Sri Lanka’s right-wing President Ranil Wickremesinghe, who seeks re-election thisweek, describes himself as the “designated survivor” capable of salvaging the economically troubled nation.
Sri Lanka’s right-wing President Ranil Wickremesinghe, who seeks re-election thisweek, describes himself as the “designated survivor” capable of salvaging the economically troubled nation.
Critics, however, say the 75-year-old six-time prime minister has been the beneficiary of circumstances, rising the ranks via power vacuums left by assassinations and resignations.
That saw him take the top job in 2022, when parliament rescued him from political oblivion and elected him as interim leader, after strongman Gotabaya Rajapaksa was ousted as president by protesters furious at the country’s financial collapse.
Wickremesinghe, an ex-journalist turned lawyer, said he had achieved his dream “to be president even for one day”.
The free-market reformist says he needs another term to push through tough austerity measures to support the $2.9 billion IMF bailout loan he negotiated.
Wickremesinghe portrays himself as a veteran leader able to restore the South Asian island’s economy to a stable footing, after inflation spiked to 70 percent and dire food and fuel shortages.
“Voting for an inexperienced leader is a gamble with our future,” Wickremesinghe said in his manifesto.
“This election is a choice between a stable and prosperous future for Sri Lanka, or a return to chaos and uncertainty for every family,” he added.
Wickremesinghe leads the United National Party (UNP), but has presented himself as an independent candidate hoping for broader support.
However, his unpopular moves to double personal taxes and cut energy subsidies have helped the main Marxist party make steady gains.
Long road to power
His first term as prime minister was in 1993, after the assassination of then-president Ranasinghe Premadasa.
A year later his UNP lost parliamentary polls, and Wickremesinghe was pushed out as party chief.
Months later, UNP head Gamini Dissanayake was assassinated during his presidential campaign, and Wickremesinghe returned as party leader.
Wickremesinghe has clung on as UNP leader ever since, overcoming internal revolts after two failed presidential bids.

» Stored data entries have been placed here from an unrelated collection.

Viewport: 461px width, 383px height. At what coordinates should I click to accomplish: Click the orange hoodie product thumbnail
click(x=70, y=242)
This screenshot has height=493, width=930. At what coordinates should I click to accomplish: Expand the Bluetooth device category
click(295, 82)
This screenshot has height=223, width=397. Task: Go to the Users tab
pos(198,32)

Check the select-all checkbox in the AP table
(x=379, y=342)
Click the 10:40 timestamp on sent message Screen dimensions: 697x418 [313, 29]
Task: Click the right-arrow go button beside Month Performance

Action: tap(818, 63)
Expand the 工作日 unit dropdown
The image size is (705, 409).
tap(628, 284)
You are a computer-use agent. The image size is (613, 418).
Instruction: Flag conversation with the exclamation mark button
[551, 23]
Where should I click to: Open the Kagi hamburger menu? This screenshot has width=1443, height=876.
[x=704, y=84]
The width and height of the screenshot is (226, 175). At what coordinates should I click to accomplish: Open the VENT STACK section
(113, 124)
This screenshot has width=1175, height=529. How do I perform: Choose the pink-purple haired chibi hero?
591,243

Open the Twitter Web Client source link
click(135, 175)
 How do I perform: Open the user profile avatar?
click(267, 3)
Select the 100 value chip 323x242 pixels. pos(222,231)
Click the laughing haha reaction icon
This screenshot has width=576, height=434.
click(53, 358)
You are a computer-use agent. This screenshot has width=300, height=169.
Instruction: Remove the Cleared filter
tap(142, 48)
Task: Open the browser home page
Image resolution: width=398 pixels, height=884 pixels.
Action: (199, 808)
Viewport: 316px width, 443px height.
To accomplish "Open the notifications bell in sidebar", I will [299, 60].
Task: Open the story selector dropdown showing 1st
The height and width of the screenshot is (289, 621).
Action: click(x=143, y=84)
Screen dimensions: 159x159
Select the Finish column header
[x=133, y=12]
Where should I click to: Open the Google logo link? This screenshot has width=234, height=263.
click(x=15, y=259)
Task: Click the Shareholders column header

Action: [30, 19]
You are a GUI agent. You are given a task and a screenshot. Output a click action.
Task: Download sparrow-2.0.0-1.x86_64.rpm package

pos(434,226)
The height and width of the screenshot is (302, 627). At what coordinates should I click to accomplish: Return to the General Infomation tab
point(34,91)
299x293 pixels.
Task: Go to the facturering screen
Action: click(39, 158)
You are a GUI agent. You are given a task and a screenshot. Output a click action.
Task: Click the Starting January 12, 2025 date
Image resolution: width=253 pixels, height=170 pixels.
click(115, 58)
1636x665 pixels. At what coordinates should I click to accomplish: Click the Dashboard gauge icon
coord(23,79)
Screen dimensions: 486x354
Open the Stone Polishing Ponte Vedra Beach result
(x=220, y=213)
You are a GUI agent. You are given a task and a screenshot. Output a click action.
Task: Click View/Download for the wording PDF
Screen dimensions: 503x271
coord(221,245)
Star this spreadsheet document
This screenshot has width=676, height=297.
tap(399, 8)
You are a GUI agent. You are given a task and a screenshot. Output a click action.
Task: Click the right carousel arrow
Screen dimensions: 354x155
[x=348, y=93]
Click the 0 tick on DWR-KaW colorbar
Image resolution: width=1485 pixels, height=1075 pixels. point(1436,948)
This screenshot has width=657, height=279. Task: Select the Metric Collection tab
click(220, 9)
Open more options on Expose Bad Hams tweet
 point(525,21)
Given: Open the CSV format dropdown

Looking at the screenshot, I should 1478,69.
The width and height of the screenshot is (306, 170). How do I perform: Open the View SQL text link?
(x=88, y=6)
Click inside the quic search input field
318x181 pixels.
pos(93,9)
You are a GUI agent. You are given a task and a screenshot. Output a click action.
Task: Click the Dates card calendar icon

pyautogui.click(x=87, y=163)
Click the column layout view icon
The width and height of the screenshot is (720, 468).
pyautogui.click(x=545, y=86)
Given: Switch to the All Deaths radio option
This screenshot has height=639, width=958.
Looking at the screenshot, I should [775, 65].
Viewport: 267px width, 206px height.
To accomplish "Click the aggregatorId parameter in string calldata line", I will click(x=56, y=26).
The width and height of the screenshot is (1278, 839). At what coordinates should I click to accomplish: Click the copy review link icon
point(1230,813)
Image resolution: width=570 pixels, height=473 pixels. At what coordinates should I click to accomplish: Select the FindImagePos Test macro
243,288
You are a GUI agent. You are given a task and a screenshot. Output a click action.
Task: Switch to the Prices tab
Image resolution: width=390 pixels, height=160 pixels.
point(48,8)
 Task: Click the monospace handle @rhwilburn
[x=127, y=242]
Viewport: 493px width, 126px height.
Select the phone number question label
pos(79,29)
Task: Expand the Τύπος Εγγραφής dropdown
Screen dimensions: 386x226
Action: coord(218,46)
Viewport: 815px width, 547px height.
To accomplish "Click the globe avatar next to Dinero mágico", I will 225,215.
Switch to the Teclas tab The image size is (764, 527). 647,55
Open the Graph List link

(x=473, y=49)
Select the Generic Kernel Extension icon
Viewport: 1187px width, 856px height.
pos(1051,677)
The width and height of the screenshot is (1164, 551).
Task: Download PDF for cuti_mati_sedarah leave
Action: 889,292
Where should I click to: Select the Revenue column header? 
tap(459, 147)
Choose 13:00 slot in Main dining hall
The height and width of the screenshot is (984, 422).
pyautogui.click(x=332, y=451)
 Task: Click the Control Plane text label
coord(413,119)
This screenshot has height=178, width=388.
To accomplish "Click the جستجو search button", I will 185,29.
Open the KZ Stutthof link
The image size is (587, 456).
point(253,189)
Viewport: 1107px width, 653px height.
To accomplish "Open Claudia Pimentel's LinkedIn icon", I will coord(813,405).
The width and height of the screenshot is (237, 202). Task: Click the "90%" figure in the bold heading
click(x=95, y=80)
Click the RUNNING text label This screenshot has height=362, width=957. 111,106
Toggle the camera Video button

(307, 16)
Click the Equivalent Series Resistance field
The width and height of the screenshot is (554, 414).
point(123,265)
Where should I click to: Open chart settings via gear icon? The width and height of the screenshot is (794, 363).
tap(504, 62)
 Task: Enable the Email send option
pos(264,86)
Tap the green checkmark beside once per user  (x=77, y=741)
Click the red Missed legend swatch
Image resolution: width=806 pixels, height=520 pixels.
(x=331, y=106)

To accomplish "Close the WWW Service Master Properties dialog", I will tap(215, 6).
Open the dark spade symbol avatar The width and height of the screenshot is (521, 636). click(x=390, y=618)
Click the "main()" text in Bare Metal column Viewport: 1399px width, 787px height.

In 2019, he was challenged again, reluctantly conceding the UNP presidential candidacy to his deputy Sajith Premadasa.
Premadasa — son of murdered president Ranasinghe Premadasa — lost that bid.
But he trounced Wickremesinghe in 2020 parliamentary elections, when his party won 54 seats, becoming leader of the opposition.
Wickremesinghe won one seat.
Now 57-year-old Premadasa is challenging Wickremesinghe again, as one of two key rivals in Saturday’s vote.
Addressing supporters in Colombo, Wickremesinghe said he considered himself the “designated survivor”, a reference to a popular US political television drama.
Critics say Wickremesinghe has protected members of the powerful political Rajapaksa dynasty, who have been accused of graft, kickbacks, syphoning off public finances and murder.
But he does not appear to have their backing in these polls, with the family fielding their contender, 38-year-old Namal Rajapaksa.
Reporter, lawyer, politician
Wickremesinghe had a relatively clean image in Sri Lanka’s often corrupt politics, but it was muddied during his prime ministerial terms between 2015 and 2019.
His administration was rocked by an insider trading scam involving central bank bonds.
His relationship with regional powerhouse and neighbour India is also uneasy, juggling ties with New Delhi and its rival China, the biggest bilateral lender to Colombo.
Born into a wealthy and politically connected family, rooted in publishing and plantations, Wickremesinghe started work as a reporter at one of his family’s newspapers.
He turned to a legal career after the family firm Lake House was nationalised in 1973 by Sirima Bandaranaike, the world’s first female prime minister.
“If Lake House had not been taken over, I would have become a journalist,” Wickremesinghe once told AFP. “So actually, Mrs Bandaranaike sent me to politics.”
Married to Maithree, a university professor of English, they do not have children, and have bequeathed their assets to his old school and universities.
But their impressive library of more than 2,500 books — which he called his “biggest treasure” — was destroyed when their house was torched in the 2022 protests.